(Screenshot grounding data)
# # # # # # #
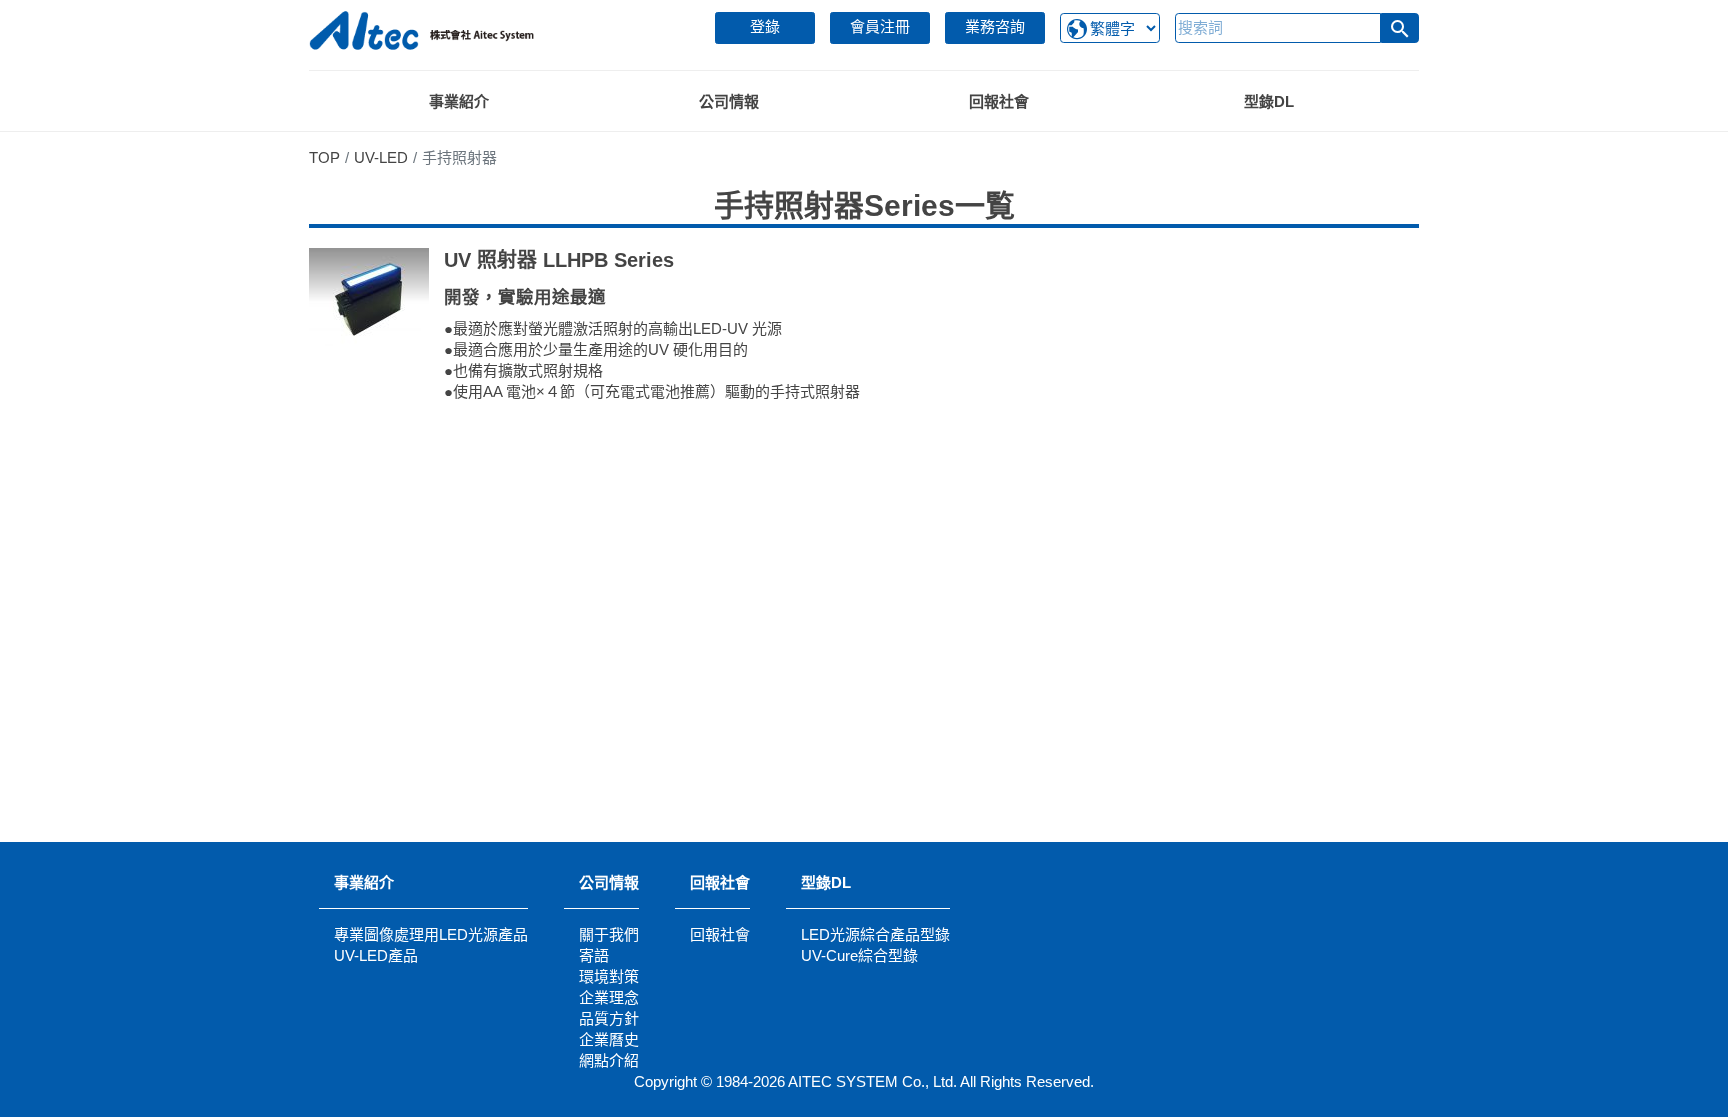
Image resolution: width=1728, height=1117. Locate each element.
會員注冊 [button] (880, 26)
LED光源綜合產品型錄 (875, 934)
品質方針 (609, 1018)
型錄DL (826, 882)
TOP (324, 157)
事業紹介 (364, 882)
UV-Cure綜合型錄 (859, 955)
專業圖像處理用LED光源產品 (431, 934)
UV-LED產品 (376, 955)
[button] (1400, 28)
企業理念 (609, 997)
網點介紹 (609, 1060)
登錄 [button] (765, 26)
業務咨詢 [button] (995, 26)
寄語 (594, 955)
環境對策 (609, 976)
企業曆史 (609, 1039)
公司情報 (609, 882)
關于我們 (609, 934)
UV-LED (381, 157)
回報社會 (720, 882)
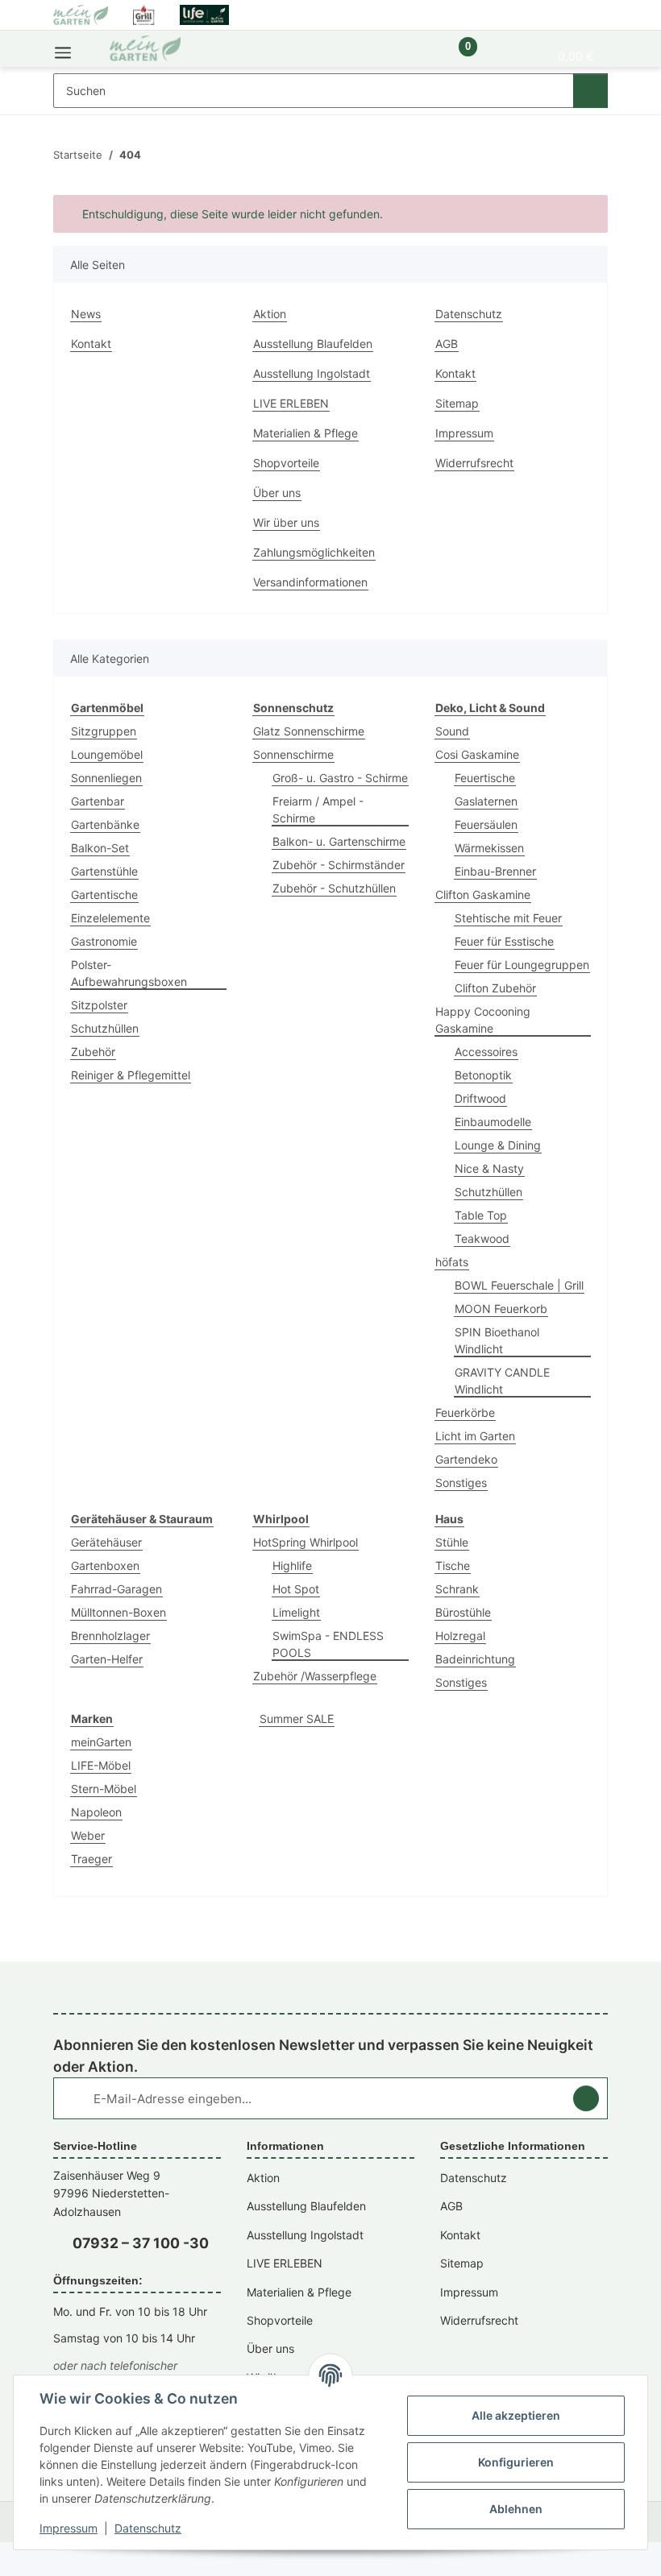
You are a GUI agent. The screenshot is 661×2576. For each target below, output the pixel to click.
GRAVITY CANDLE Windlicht (502, 1380)
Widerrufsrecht (474, 463)
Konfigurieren (516, 2462)
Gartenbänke (105, 824)
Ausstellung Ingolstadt (311, 373)
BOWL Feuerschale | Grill (519, 1285)
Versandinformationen (310, 582)
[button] (413, 55)
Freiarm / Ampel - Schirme (318, 809)
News (86, 314)
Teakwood (482, 1238)
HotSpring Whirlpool (305, 1542)
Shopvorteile (286, 463)
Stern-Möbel (103, 1788)
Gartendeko (466, 1459)
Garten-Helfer (107, 1659)
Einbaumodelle (493, 1122)
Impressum (68, 2528)
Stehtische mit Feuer (508, 918)
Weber (88, 1835)
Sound (452, 731)
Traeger (91, 1859)
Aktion (269, 314)
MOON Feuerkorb (501, 1308)
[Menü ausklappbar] (62, 49)
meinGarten (101, 1742)
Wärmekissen (489, 848)
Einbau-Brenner (495, 871)
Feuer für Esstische (504, 941)
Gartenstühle (104, 871)
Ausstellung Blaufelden (312, 343)
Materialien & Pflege (305, 433)
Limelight (296, 1612)
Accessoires (486, 1051)
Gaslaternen (486, 801)
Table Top (481, 1215)
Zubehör (93, 1051)
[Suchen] (590, 90)
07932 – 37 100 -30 (141, 2242)
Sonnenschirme (293, 754)
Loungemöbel (107, 754)
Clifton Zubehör (495, 988)
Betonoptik (483, 1075)
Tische (452, 1565)
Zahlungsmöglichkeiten (314, 552)
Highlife (292, 1565)
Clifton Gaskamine (482, 894)
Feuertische (485, 778)
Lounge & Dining (498, 1145)
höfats (451, 1262)
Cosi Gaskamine (477, 754)
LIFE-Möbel (101, 1765)
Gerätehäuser (106, 1542)
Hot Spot (295, 1589)
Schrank (457, 1589)
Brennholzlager (110, 1635)
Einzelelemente (110, 918)
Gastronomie (104, 941)
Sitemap (457, 403)
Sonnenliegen (106, 778)
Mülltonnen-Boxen (118, 1612)
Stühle (451, 1542)
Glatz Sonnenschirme (308, 731)
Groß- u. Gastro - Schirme (340, 778)
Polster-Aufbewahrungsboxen (129, 973)
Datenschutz (147, 2528)
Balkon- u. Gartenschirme (338, 841)
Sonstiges (461, 1482)
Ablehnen (516, 2509)
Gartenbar (97, 801)
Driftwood (480, 1098)
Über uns (277, 492)
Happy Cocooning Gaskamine (482, 1019)
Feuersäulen (486, 824)
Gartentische (104, 894)
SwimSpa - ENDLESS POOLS (328, 1644)
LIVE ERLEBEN (291, 403)
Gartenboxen (105, 1565)
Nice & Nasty (489, 1168)
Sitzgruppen (103, 731)
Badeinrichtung (475, 1659)
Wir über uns (286, 522)
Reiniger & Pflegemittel (130, 1075)
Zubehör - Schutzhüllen (334, 888)
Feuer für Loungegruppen (522, 964)
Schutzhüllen (105, 1028)
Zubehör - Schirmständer (338, 865)
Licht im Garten (475, 1436)
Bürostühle (463, 1612)
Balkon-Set (100, 848)
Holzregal (460, 1635)
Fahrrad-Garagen (116, 1589)
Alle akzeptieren (516, 2415)
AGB (446, 343)
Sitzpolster (99, 1005)
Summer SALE (297, 1718)
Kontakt (91, 343)
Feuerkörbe (465, 1412)
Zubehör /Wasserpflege (314, 1676)
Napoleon (96, 1812)
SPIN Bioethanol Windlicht (497, 1340)
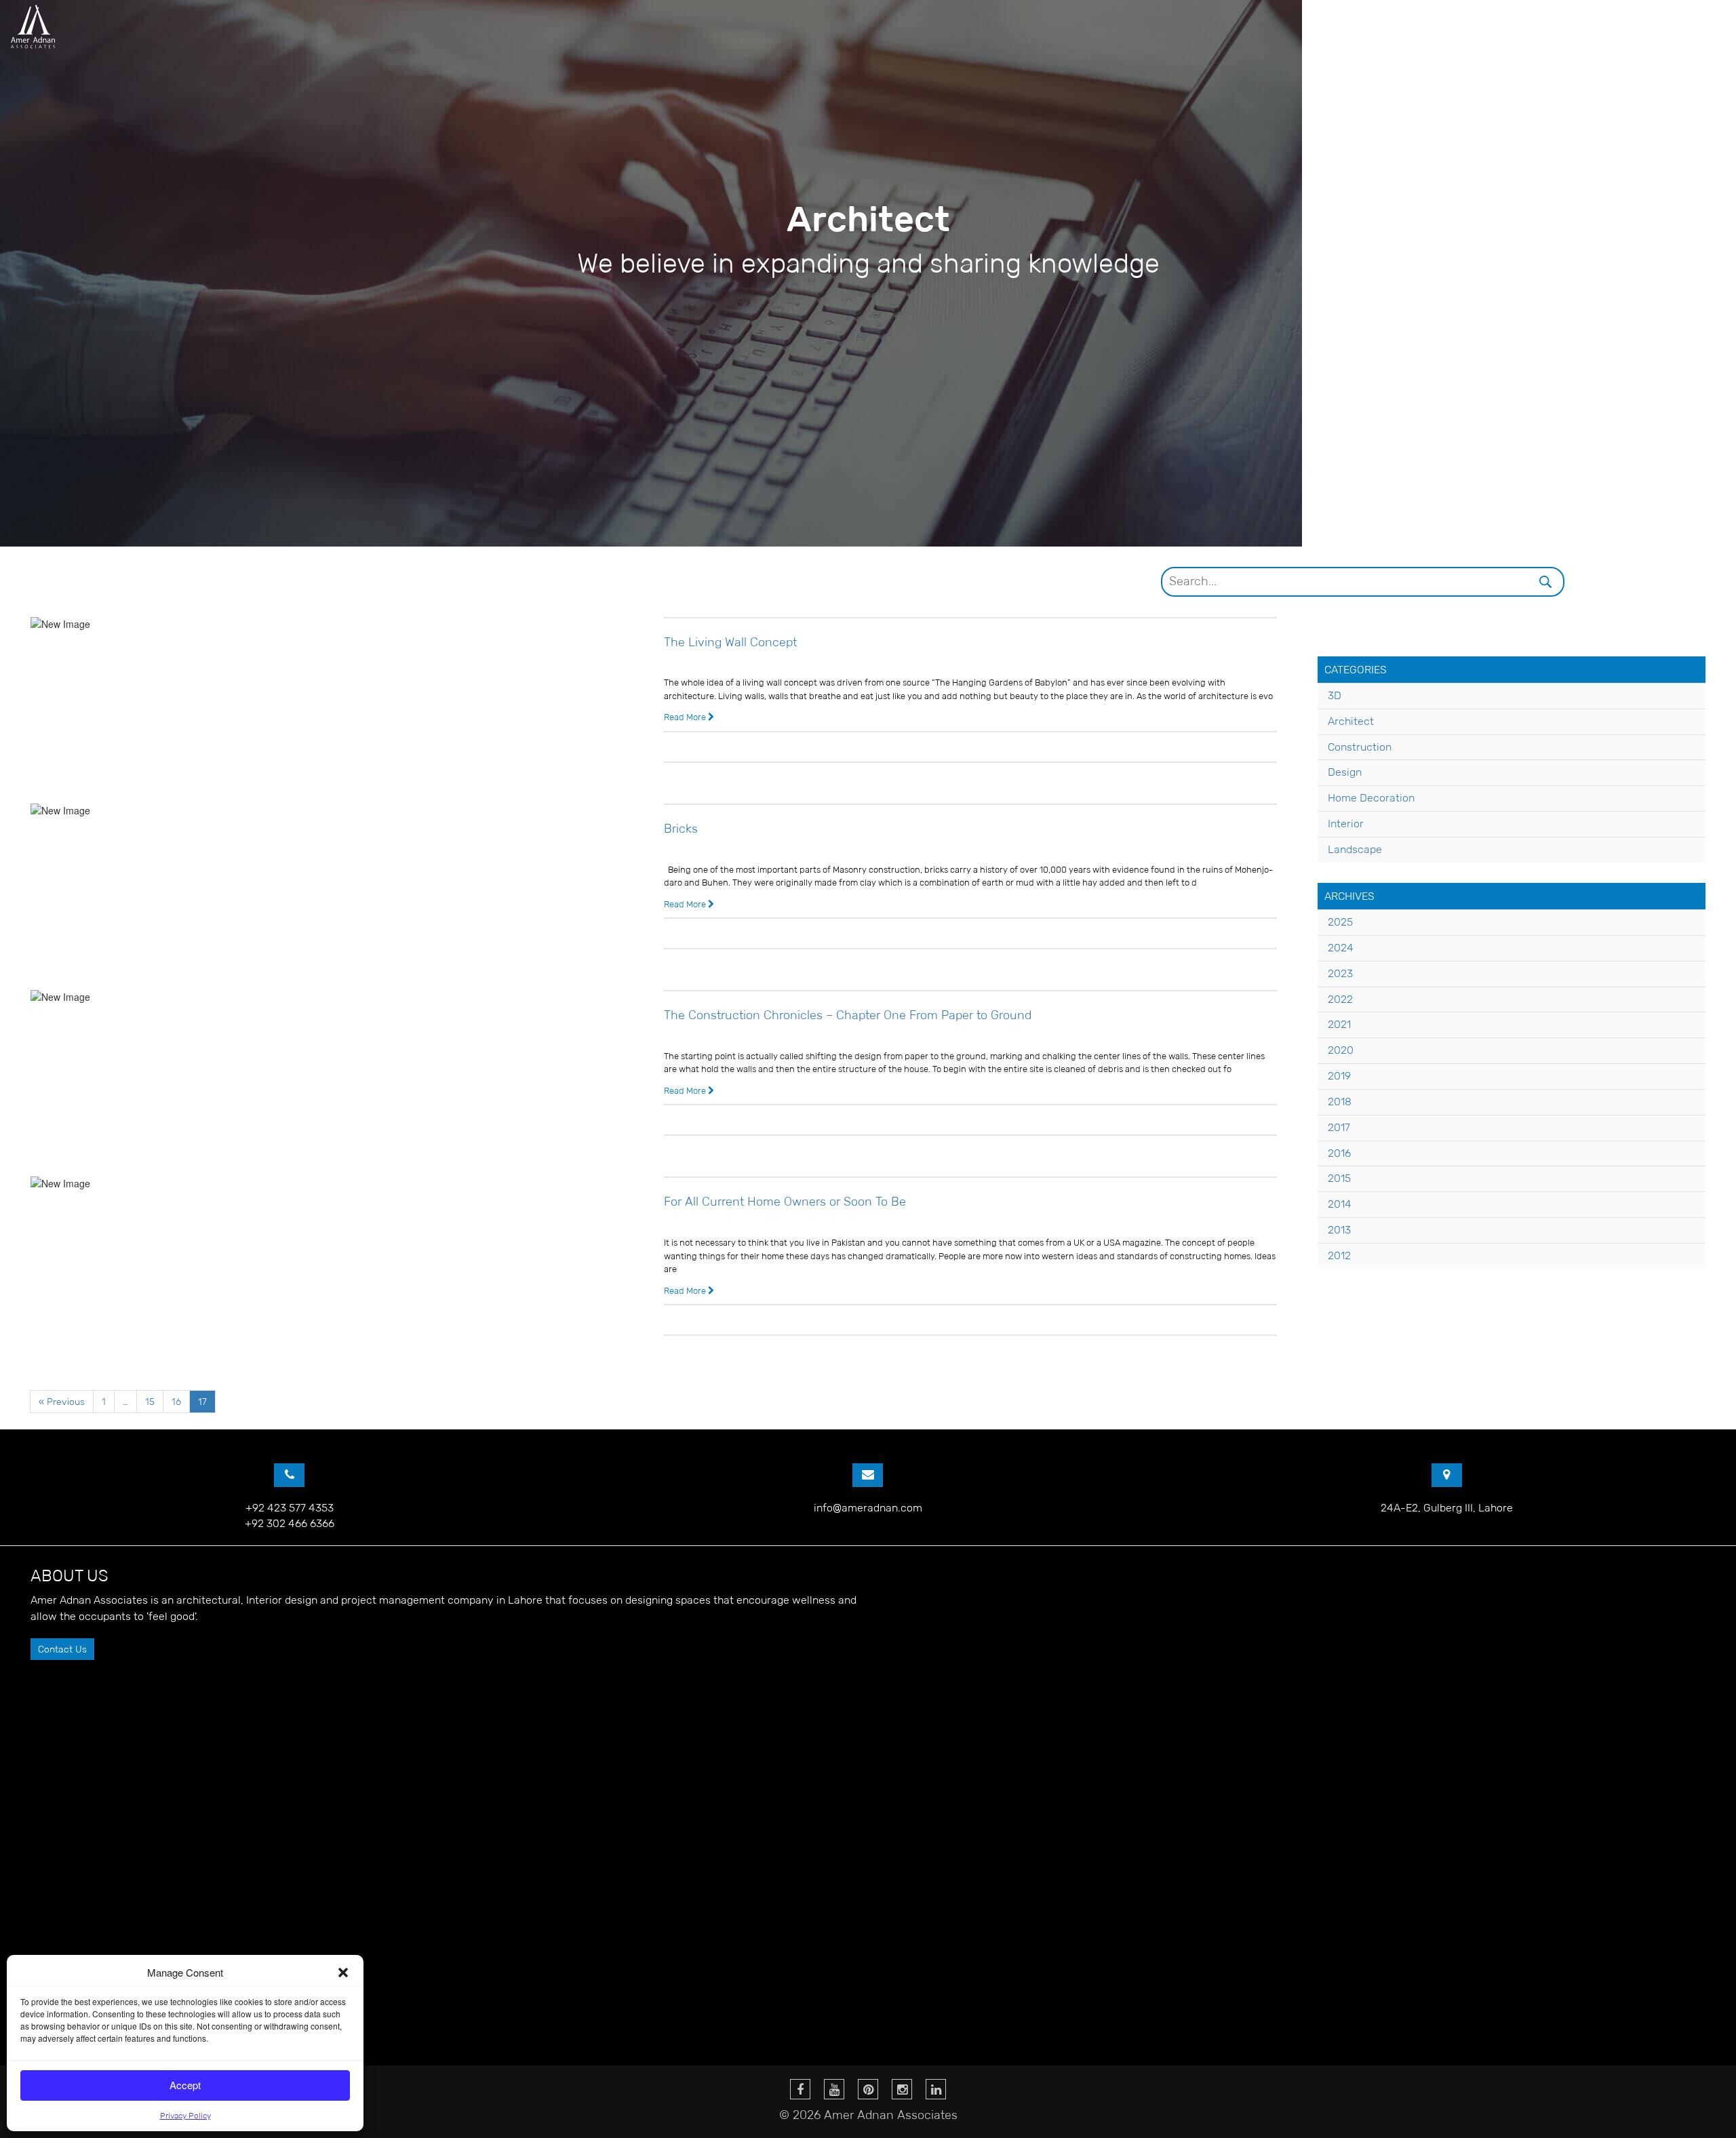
# # # # # # #
How to complete this task
Give the count of lines in the records that contain "Ausstellung", and no other text.

Task response
2